Depuis son retour au pouvoir en 2025, Donald Trump a multiplié les initiatives visant à modifier l'enseignement de l'histoire. En mars 2026, un décret présidentiel a créé une « Commission pour un patriotisme historique », chargée de réviser les programmes d'histoire dans les écoles publiques. Cette commission a recommandé de supprimer l'étude de la traite négrière et de la ségrégation, jugée « trop négative ».

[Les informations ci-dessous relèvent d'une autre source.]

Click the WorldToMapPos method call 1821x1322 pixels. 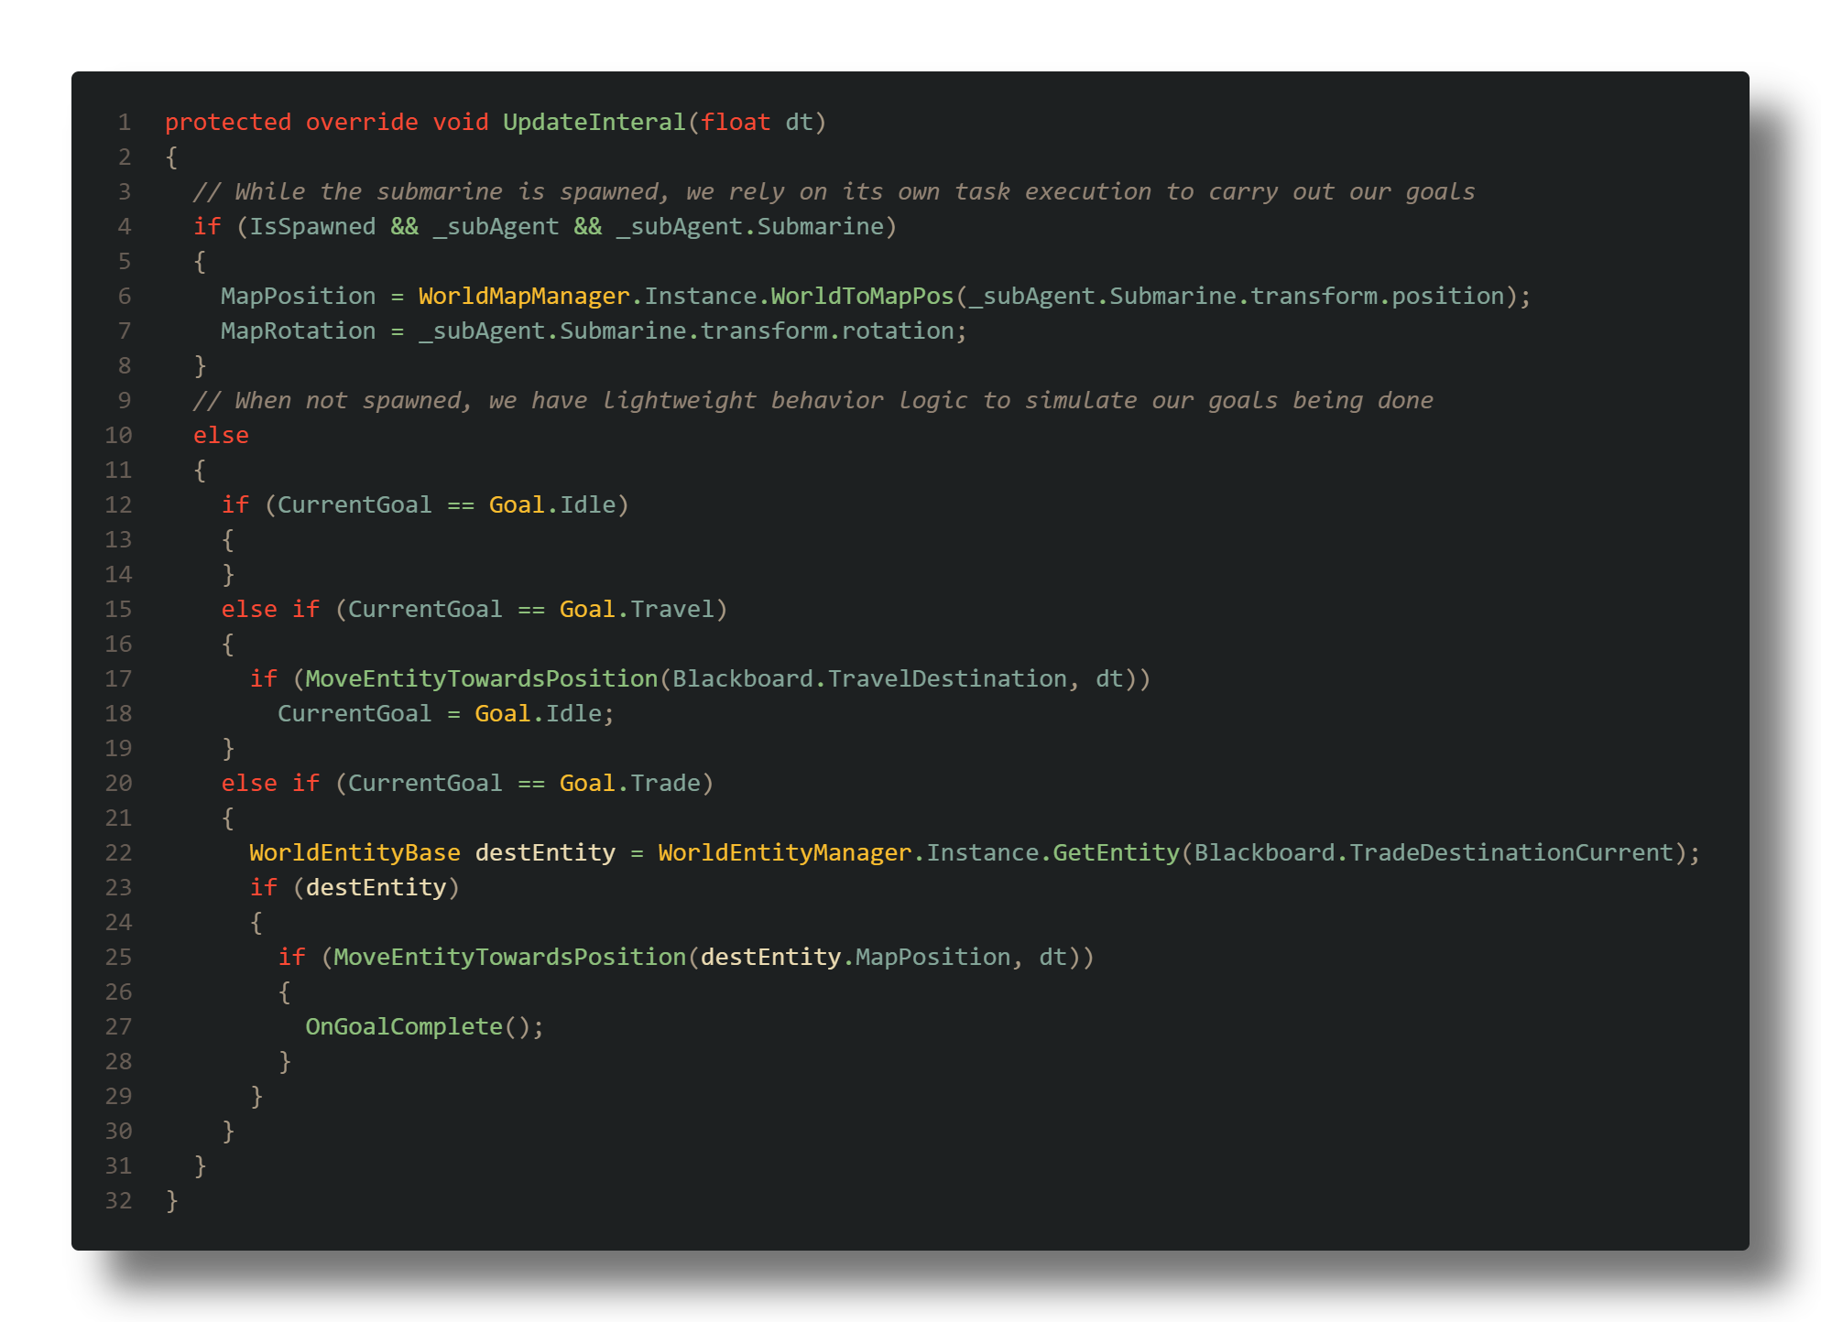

Par ailleurs, plusieurs musées d'histoire ont vu leurs subventions fédérales menacées ou réduites, notamment le Musée national de l'histoire et de la culture afro-américaines, dont le budget a été amputé de 40 % en 2026.

Réactions et impact

La déclaration de l'OAH a été saluée par de nombreuses universités et associations de défense des droits civiques. L'historienne Heather Cox Richardson, professeure à l'université de Boston, a déclaré : « Ce que fait Trump est dangereux. Nier les souffrances du passé, c'est compromettre l'avenir de notre démocratie. »

L'administration Trump a réagi par la voix de sa porte-parole, qui a qualifié l'OAH d'« organisation d'élites déconnectées du peuple américain ». Selon elle, le président « souhaite que les enfants américains apprennent une histoire qui les rend fiers, pas une histoire qui les culpabilise ».

Un contexte de tensions mémorielles

Cette polémique s'inscrit dans un contexte plus large de guerres culturelles aux États-Unis. Depuis 2020, les débats sur l'enseignement de l'histoire se sont intensifiés, avec des lois restrictives dans plusieurs États républicains. Le 250e anniversaire de l'indépendance a été l'occasion pour Trump de prononcer un discours à Philadelphie, où il a appelé à « libérer l'histoire des griffes des progressistes ».

L'OAH prévoit de publier un rapport détaillé en septembre 2026, listant les atteintes à la liberté académique et à l'intégrité de la recherche historique sous l'administration Trump. Selon un sondage réalisé par le Pew Research Center en juin 2026, 62 % des Américains estiment que l'histoire est utilisée à des fins politiques par les deux partis.